## Exercise objective
All lines from the one that contains "Expand the text size dropdown" through the close of the entries below are to be repeated exactly, without any pictures.

## Dataset excerpts
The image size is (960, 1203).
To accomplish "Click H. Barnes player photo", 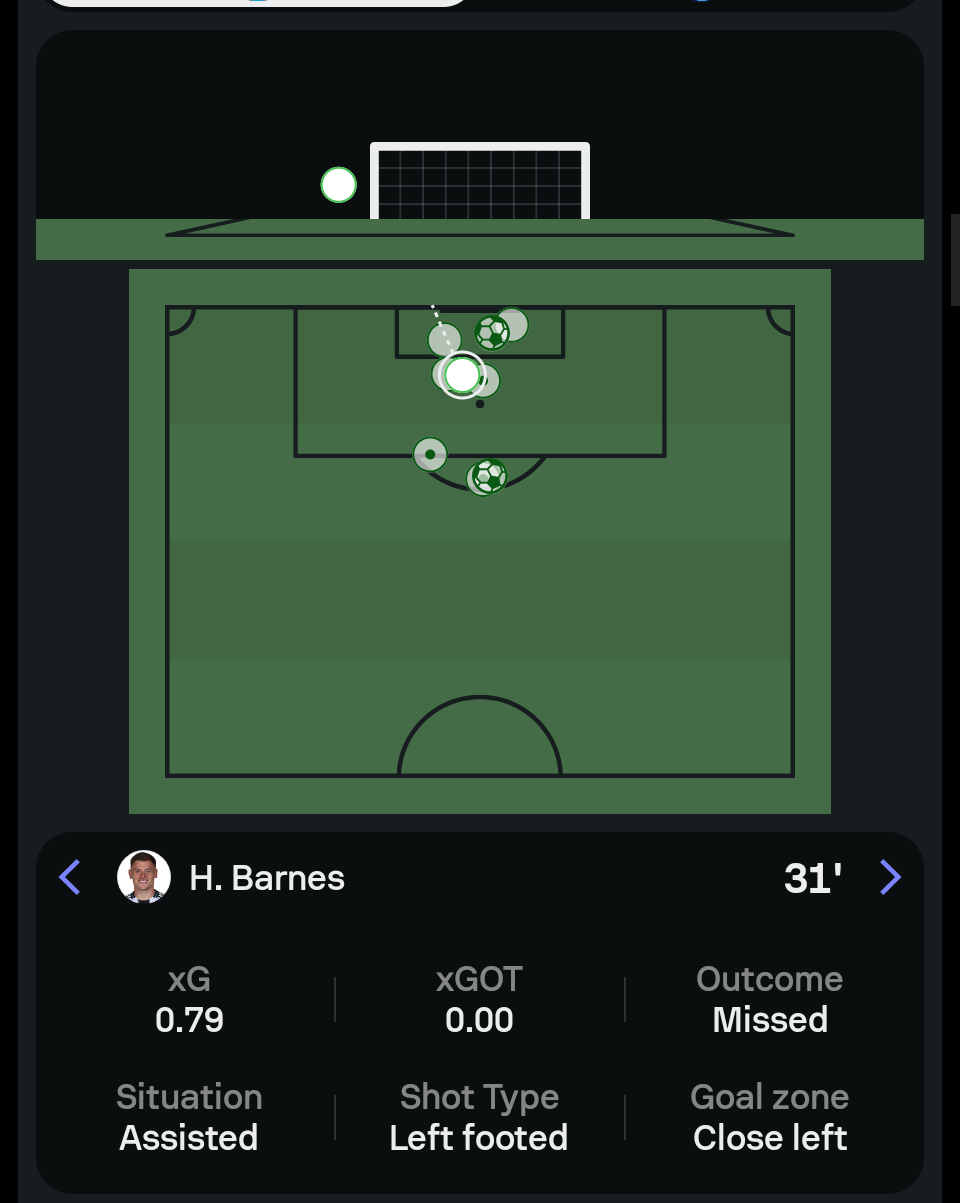I will click(x=143, y=877).
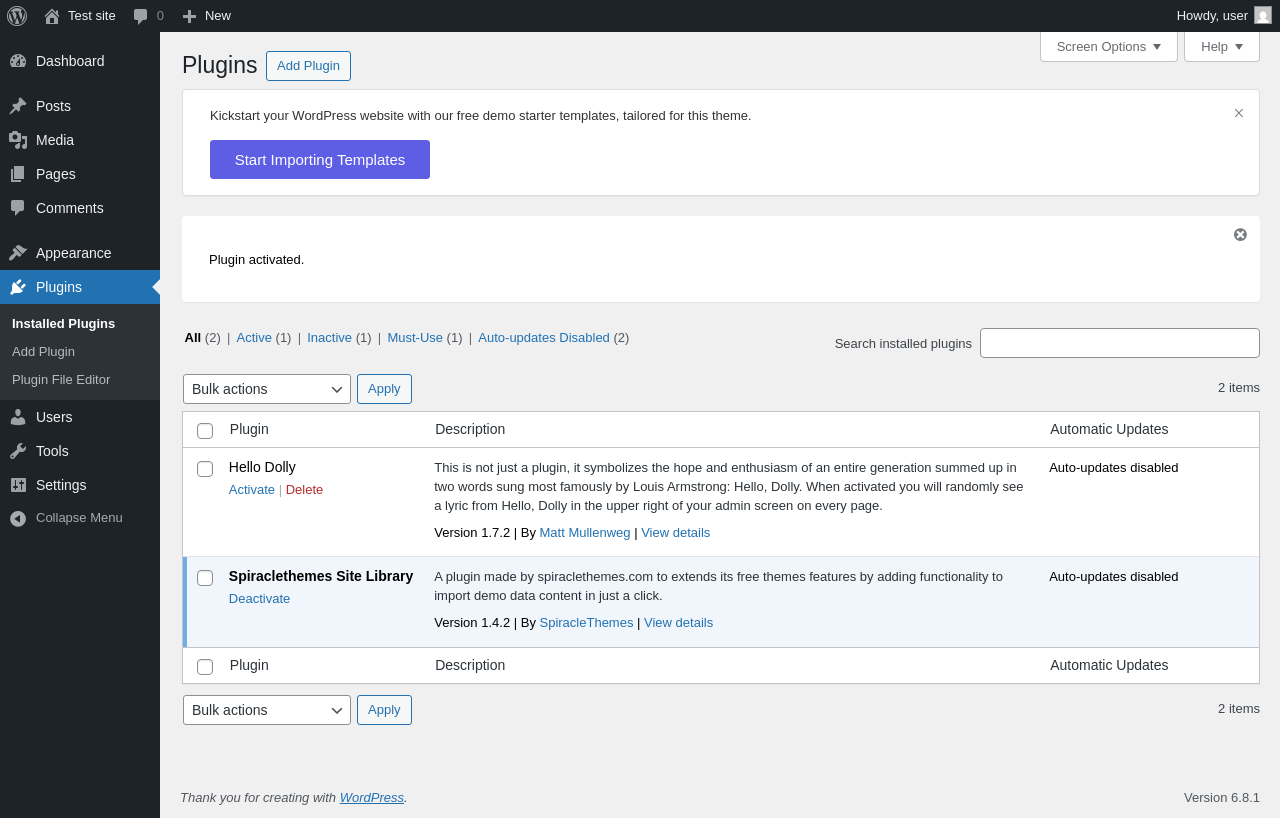Click the plus New icon in the admin bar
The height and width of the screenshot is (818, 1280).
pyautogui.click(x=189, y=16)
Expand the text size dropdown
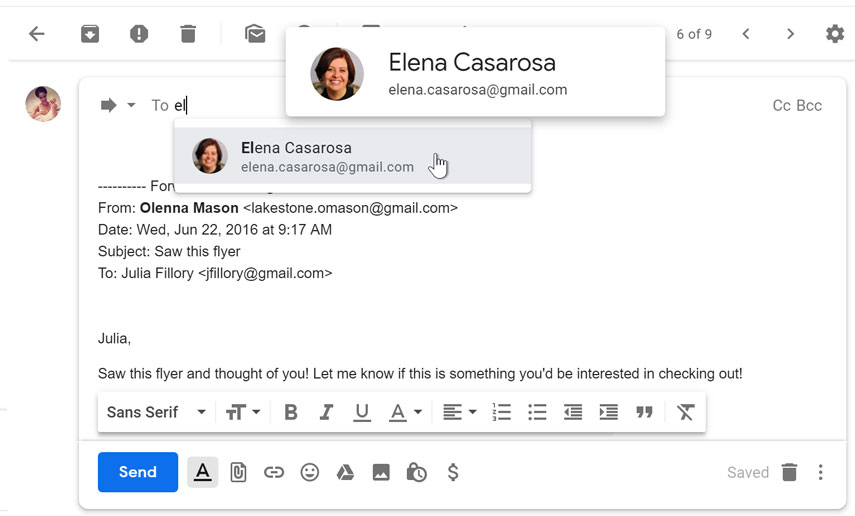The image size is (855, 516). 242,412
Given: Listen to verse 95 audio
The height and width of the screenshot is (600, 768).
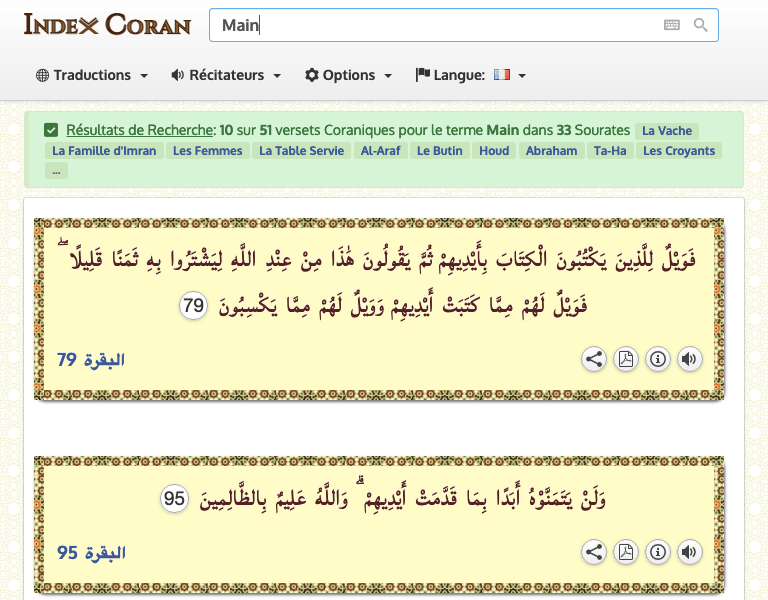Looking at the screenshot, I should [x=689, y=552].
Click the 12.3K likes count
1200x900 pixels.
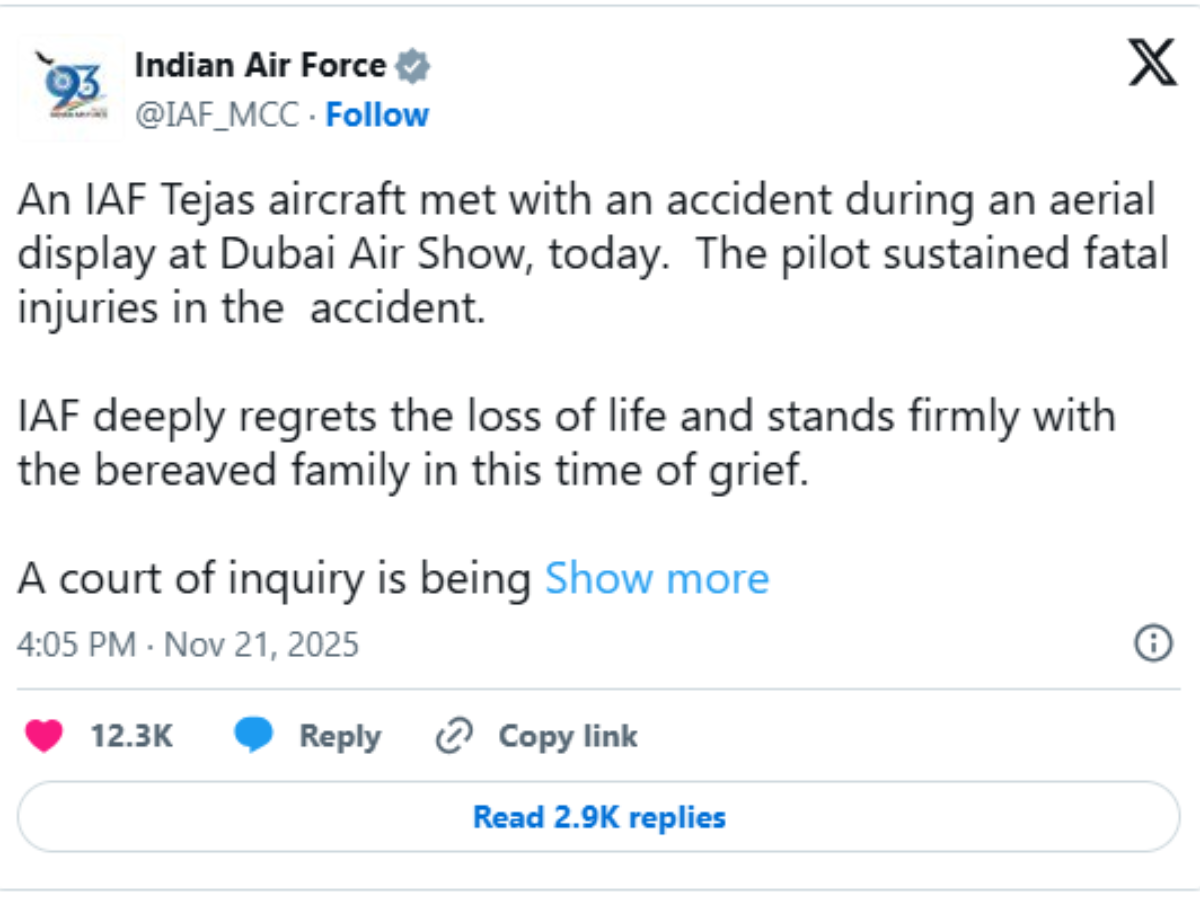134,736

## Task result
Expand the text size dropdown
The image size is (855, 516). 242,412
Given: Listen to verse 95 audio
The height and width of the screenshot is (600, 768).
Looking at the screenshot, I should [x=689, y=552].
Click the 12.3K likes count
1200x900 pixels.
134,736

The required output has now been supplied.